L’acceptabilité sociale, une doxa ? Évitons de jeter le bébé avec l’eau du bain
Questions de communication, Presses Universitaires de Lorraine, no45, 25 juillet 2024, Corinne Gendron
Résumé : L’acceptabilité sociale reste une expression controversée car elle a longtemps été utilisée par les promoteurs pour désigner des stratégies communicationnelles visant à éviter ou à réduire la controverse autour de certains projets. Pourtant, comme d’autres expressions avant elle, le sens que lui donnent les acteurs sociaux a évolué au fil des ans au point que l’expression peut être envisagée comme le lieu d’un véritable travail social concernant les conditions de légitimité des projets. En parallèle, des chercheurs se sont penchés sur les facteurs permettant d’expliquer l’attitude des populations à l’égard des projets ou des décisions publics, ouvrant la voie à une véritable théorisation de l’acceptabilité sociale, qui s’inscrit dans la perspective d’une démocratie plus participative. L’invocation de l’acceptabilité sociale à l’occasion de la pandémie peut être analysée comme discours, mais ne doit jamais se confondre avec l’analyse que peut en faire le chercheur sous le prisme du concept d’acceptabilité sociale.
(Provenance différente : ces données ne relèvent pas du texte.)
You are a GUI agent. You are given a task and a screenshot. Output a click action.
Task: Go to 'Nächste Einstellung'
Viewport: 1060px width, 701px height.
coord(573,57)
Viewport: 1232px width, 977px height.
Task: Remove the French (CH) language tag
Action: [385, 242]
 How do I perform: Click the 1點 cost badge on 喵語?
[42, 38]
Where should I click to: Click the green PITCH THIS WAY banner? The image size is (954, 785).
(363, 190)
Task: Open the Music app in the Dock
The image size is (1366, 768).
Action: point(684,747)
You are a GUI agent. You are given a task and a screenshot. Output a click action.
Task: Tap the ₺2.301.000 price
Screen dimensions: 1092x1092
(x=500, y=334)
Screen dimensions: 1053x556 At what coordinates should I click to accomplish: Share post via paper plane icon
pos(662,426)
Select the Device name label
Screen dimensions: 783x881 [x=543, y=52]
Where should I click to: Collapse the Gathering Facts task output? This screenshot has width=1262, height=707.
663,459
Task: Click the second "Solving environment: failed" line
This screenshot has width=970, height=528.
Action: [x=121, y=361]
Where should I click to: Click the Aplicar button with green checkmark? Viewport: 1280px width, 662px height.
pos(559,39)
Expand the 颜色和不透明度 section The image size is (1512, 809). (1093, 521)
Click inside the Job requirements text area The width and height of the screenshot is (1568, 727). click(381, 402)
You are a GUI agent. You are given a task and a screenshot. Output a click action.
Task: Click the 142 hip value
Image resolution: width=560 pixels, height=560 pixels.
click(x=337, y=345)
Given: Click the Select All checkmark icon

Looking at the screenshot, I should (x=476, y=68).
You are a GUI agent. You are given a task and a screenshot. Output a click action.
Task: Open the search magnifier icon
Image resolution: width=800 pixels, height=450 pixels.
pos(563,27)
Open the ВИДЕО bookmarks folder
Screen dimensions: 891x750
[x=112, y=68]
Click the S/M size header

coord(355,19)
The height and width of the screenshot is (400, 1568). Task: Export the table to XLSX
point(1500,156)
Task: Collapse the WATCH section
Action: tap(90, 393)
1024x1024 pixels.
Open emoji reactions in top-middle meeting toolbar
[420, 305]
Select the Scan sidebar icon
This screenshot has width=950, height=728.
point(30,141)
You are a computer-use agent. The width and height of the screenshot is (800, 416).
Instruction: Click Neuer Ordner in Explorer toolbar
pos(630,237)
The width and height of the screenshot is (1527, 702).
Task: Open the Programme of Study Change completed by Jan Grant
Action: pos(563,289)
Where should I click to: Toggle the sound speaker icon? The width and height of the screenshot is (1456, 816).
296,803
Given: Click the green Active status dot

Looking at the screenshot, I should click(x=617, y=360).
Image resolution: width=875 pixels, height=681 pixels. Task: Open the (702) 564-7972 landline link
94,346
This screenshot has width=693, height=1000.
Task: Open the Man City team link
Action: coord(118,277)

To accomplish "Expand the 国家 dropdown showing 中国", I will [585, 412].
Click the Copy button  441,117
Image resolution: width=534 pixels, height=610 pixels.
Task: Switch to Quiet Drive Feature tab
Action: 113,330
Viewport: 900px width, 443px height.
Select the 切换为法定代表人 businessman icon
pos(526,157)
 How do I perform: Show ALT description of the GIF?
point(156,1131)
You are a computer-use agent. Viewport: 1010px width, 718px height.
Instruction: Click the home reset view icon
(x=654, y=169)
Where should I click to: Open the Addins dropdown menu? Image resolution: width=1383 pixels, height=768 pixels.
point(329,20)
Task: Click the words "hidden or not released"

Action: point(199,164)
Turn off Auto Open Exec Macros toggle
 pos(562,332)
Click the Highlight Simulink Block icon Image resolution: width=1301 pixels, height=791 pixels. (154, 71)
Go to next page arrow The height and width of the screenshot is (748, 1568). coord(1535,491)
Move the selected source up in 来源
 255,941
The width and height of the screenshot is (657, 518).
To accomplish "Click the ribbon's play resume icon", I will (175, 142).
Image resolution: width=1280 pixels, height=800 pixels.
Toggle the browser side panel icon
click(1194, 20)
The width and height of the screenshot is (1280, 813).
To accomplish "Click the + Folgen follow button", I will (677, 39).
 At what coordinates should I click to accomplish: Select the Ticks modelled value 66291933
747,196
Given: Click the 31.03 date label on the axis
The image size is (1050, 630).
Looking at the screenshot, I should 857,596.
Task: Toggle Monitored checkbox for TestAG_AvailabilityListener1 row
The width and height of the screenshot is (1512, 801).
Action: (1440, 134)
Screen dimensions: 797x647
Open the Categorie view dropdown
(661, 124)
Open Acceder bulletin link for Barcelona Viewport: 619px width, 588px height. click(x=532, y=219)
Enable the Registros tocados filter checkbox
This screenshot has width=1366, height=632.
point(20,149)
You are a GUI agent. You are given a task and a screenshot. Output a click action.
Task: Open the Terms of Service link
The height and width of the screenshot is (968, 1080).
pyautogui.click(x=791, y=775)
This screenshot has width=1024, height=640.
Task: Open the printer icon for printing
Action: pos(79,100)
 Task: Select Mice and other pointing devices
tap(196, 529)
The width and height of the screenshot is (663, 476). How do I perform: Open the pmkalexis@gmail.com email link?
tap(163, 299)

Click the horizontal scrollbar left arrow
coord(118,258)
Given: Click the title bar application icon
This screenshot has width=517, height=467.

Au Québec, bien que l’expression ait été peu utilisée par les pouvoirs publics, l’anticipation d’une adhésion des populations aux mesures sanitaires fut un élément déterminant du niveau de restrictions imposé, ce qui s’explique aisément : sans acceptabilité sociale, les mesures n’auraient pas été respectées et seraient donc devenues inopérantes. Il s’agissait donc d’une condition première de leur effectivité.